_About this task_.
Copy exactly the lines that run from the one containing "Given: Click the Video" through the end of the entries, both ends included.
-- Exercise data follows --
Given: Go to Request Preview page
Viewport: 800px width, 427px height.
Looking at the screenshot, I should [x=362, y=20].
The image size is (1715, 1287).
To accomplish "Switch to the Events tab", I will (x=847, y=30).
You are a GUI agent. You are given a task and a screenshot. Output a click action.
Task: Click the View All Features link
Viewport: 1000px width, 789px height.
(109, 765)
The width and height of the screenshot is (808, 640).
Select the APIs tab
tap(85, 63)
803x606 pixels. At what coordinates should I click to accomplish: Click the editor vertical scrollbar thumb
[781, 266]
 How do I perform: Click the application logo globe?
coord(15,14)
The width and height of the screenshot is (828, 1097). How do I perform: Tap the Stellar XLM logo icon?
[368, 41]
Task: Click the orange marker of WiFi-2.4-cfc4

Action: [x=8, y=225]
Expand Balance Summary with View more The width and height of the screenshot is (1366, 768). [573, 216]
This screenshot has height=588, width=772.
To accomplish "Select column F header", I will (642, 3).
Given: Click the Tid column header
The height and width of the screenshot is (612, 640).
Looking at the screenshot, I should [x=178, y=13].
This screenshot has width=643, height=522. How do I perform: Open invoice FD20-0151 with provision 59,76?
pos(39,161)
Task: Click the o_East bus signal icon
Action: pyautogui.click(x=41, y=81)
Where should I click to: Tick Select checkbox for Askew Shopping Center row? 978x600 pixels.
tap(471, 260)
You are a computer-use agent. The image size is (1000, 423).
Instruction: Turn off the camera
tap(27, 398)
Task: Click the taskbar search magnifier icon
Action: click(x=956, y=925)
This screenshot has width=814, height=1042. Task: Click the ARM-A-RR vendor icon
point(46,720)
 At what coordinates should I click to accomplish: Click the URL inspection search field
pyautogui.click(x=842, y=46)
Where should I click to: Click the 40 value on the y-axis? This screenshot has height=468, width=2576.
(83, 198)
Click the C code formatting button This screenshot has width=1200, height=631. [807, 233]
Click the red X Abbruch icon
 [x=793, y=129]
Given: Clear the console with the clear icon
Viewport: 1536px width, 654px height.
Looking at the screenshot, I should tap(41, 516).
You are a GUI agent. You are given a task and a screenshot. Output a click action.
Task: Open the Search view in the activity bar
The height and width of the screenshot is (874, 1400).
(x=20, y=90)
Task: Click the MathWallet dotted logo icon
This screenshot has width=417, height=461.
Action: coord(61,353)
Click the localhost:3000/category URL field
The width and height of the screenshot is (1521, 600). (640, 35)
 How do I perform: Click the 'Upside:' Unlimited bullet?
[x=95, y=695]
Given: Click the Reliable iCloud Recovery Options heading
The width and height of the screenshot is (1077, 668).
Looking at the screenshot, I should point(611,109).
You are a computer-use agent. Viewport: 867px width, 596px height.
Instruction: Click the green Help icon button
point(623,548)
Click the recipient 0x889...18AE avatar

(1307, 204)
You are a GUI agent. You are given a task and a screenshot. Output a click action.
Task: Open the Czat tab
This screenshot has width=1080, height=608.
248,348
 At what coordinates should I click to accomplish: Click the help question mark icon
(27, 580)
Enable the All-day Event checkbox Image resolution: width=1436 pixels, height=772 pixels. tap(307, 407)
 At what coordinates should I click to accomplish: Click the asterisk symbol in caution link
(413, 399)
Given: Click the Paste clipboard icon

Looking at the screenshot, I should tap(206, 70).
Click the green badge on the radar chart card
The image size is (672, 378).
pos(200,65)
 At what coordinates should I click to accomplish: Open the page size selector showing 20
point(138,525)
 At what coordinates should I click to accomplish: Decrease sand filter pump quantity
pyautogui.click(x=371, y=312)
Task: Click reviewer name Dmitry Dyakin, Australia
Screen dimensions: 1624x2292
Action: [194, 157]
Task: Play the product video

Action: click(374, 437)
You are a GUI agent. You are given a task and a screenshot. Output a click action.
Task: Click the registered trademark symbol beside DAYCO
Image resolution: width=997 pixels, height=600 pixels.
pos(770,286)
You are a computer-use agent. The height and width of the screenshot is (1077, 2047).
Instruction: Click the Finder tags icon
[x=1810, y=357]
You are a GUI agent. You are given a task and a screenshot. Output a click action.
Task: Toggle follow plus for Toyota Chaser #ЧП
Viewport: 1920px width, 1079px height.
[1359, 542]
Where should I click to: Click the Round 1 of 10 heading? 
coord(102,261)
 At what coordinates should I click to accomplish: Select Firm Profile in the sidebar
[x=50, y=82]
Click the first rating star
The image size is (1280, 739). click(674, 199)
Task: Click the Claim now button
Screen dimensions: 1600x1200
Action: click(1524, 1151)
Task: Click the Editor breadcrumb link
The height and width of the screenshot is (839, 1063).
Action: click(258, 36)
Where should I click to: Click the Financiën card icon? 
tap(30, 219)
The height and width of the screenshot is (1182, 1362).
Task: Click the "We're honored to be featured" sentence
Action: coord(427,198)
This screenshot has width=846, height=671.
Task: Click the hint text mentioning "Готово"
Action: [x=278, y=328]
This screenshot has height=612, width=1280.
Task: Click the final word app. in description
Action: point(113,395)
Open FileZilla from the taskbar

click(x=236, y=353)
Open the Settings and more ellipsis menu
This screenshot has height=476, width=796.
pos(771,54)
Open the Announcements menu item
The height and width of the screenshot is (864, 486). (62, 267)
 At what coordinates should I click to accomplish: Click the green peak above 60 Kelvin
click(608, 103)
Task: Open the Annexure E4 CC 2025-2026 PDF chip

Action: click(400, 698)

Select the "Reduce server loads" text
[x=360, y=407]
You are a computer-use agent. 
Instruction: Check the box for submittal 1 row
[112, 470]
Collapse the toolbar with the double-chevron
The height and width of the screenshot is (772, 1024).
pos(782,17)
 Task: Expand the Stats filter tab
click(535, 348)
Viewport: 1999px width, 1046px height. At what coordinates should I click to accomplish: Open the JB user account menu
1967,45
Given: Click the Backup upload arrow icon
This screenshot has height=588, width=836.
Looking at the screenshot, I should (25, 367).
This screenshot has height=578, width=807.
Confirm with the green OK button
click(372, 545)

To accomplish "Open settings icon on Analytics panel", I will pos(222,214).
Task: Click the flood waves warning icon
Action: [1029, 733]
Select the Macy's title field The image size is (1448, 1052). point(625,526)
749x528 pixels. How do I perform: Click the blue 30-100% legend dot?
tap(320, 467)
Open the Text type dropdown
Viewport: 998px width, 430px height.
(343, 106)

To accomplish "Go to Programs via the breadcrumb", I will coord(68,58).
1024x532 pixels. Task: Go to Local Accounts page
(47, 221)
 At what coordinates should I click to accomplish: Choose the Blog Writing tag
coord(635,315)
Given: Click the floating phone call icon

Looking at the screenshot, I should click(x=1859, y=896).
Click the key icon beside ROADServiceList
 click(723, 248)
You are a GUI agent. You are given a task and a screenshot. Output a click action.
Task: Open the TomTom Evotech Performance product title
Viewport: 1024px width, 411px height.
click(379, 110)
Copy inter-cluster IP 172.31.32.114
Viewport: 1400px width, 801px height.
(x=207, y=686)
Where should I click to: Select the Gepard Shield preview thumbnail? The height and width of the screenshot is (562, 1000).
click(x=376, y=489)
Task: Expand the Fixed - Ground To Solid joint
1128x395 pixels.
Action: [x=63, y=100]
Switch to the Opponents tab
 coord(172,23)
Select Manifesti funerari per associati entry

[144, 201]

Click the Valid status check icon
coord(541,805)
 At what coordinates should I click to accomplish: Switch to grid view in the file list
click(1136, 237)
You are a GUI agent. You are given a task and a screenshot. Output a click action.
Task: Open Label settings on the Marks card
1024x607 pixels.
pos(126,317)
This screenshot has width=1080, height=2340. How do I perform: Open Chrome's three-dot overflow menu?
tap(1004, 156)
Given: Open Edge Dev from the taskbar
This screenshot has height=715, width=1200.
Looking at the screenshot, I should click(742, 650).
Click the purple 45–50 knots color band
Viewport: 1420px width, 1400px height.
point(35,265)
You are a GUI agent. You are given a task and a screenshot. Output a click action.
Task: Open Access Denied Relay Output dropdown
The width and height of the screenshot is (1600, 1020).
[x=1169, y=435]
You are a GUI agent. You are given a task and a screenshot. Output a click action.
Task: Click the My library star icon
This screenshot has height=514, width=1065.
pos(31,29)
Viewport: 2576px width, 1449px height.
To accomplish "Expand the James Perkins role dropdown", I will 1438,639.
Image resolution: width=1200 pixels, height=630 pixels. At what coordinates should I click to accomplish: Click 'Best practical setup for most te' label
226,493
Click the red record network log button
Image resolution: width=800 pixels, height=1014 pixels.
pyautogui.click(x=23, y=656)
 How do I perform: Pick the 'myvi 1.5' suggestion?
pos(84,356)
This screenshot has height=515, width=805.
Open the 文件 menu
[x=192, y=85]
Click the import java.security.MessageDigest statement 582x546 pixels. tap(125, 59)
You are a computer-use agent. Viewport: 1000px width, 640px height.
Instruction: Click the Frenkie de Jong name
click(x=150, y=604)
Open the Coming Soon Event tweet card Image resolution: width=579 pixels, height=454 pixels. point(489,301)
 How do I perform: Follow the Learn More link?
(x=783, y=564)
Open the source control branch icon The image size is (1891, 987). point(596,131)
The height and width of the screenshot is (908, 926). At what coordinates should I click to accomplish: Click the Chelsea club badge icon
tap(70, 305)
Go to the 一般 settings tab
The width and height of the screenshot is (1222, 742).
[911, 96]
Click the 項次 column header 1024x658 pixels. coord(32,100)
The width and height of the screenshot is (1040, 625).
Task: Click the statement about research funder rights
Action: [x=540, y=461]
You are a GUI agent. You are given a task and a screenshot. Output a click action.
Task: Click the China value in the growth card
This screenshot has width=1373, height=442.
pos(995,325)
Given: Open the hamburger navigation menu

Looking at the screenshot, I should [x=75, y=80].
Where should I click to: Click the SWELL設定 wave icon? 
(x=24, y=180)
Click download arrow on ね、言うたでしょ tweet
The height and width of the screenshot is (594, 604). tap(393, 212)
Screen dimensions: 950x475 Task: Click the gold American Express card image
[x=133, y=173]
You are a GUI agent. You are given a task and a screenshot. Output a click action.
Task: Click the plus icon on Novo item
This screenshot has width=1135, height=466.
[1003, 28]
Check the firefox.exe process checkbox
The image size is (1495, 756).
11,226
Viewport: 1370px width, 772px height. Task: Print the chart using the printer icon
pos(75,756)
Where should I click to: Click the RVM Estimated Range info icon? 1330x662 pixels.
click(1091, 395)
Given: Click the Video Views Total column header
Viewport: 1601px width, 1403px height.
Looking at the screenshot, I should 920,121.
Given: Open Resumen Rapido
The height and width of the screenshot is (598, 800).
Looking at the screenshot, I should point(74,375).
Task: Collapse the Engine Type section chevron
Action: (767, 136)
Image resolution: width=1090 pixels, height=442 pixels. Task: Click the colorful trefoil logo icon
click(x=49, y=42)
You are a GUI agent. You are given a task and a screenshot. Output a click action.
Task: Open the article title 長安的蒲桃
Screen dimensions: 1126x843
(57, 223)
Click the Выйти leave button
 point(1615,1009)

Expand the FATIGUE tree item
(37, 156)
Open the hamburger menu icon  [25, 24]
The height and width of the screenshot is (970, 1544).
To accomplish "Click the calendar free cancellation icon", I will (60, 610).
-- Exercise data concluded --
_Solution for this problem_.
Given: Click the Video Views Total column header
Viewport: 1601px width, 1403px height.
Looking at the screenshot, I should 920,121.
Given: Open Resumen Rapido
The height and width of the screenshot is (598, 800).
Looking at the screenshot, I should point(74,375).
Task: Collapse the Engine Type section chevron
Action: (767, 136)
Image resolution: width=1090 pixels, height=442 pixels. Task: Click the colorful trefoil logo icon
click(x=49, y=42)
You are a GUI agent. You are given a task and a screenshot. Output a click action.
Task: Open the article title 長安的蒲桃
Screen dimensions: 1126x843
(57, 223)
Click the Выйти leave button
 point(1615,1009)

Expand the FATIGUE tree item
(37, 156)
Open the hamburger menu icon  [25, 24]
The height and width of the screenshot is (970, 1544).
To accomplish "Click the calendar free cancellation icon", I will (60, 610).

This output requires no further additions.